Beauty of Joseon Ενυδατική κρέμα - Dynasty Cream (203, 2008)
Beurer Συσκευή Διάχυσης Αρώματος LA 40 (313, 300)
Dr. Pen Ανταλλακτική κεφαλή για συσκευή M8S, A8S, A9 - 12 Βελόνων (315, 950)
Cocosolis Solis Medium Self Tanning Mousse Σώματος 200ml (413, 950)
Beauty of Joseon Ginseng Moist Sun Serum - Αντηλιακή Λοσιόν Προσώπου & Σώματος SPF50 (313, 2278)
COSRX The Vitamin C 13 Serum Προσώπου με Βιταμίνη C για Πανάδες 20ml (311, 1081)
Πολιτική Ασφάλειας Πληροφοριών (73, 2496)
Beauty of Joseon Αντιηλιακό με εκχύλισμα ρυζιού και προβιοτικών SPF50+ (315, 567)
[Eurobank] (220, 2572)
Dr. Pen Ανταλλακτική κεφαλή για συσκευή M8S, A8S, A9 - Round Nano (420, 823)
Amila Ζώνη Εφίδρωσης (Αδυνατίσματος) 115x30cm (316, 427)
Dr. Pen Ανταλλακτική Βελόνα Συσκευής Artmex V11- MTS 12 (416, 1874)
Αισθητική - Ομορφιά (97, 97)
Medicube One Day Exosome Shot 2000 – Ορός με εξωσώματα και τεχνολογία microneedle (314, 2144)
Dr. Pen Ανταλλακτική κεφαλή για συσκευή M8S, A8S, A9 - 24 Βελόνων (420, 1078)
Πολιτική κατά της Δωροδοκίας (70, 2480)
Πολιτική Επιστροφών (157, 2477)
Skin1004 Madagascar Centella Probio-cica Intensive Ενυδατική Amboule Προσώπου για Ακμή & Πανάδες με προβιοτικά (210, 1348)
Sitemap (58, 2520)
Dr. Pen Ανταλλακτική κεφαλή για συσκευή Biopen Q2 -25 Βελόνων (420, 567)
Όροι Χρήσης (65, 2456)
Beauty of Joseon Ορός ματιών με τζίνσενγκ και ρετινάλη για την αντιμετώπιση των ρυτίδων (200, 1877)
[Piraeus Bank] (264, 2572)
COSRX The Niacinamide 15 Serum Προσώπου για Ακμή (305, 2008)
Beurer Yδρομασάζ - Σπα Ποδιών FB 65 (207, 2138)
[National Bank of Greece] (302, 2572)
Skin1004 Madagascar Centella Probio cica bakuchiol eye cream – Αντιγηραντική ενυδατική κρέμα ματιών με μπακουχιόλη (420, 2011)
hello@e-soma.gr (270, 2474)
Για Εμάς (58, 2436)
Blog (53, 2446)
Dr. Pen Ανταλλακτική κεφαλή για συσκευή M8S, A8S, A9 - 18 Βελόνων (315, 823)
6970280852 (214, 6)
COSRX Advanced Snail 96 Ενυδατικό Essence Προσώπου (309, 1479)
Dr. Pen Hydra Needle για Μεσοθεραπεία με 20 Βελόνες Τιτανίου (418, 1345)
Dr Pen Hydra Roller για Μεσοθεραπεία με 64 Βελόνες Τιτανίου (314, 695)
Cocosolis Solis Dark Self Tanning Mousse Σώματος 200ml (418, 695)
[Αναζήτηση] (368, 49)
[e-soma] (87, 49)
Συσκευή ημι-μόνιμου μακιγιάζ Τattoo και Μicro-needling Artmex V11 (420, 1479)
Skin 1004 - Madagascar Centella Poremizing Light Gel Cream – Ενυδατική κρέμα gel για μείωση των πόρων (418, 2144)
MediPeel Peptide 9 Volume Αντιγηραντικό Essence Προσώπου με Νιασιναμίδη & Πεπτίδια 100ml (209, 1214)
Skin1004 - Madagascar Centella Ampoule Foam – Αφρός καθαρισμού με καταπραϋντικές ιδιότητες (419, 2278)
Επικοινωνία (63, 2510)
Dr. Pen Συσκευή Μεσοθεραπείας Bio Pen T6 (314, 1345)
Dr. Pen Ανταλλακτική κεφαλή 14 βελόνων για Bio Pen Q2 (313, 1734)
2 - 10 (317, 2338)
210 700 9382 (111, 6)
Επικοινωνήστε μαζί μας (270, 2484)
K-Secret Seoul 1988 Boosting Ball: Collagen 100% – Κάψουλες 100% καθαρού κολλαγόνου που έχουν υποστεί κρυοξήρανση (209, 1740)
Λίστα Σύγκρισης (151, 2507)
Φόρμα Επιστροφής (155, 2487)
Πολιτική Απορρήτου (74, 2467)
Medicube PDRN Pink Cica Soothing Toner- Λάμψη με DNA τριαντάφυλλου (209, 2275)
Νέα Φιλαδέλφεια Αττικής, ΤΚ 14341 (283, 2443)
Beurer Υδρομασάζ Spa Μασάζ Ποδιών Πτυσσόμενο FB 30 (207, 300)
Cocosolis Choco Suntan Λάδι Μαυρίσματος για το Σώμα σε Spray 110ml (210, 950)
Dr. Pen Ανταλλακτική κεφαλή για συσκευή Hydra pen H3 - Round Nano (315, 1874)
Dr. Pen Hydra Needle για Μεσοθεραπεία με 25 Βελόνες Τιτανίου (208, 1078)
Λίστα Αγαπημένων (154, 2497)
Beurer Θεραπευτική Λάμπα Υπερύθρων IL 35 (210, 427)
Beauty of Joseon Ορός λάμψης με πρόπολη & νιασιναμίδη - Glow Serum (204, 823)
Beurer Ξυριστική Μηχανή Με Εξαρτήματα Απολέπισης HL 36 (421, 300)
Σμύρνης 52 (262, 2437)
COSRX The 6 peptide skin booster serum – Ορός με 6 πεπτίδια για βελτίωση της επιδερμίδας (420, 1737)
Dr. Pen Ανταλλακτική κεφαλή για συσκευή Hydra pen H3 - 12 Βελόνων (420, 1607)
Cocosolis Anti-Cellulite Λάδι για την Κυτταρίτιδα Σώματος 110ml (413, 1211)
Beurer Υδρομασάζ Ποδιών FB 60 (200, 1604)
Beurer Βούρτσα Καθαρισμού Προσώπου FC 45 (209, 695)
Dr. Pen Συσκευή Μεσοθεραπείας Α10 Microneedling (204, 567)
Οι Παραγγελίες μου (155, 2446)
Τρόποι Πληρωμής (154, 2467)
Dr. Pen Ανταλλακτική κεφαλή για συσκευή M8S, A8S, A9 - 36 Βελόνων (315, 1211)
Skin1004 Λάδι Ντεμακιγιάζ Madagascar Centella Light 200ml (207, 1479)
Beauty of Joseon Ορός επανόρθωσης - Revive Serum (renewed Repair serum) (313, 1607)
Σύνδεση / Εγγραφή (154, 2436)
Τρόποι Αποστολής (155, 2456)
---+---
### THE PROBLEM
Using the records above, write out exactly the lines between the one holding "COSRX The Niacinamide" and the one holding "6970280852 (214, 6)", inclusive; leave everything else out.

### REPLY
COSRX The Niacinamide 15 Serum Προσώπου για Ακμή (305, 2008)
Beurer Yδρομασάζ - Σπα Ποδιών FB 65 (207, 2138)
[National Bank of Greece] (302, 2572)
Skin1004 Madagascar Centella Probio cica bakuchiol eye cream – Αντιγηραντική ενυδατική κρέμα ματιών με μπακουχιόλη (420, 2011)
hello@e-soma.gr (270, 2474)
Για Εμάς (58, 2436)
Blog (53, 2446)
Dr. Pen Ανταλλακτική κεφαλή για συσκευή M8S, A8S, A9 - 18 Βελόνων (315, 823)
6970280852 (214, 6)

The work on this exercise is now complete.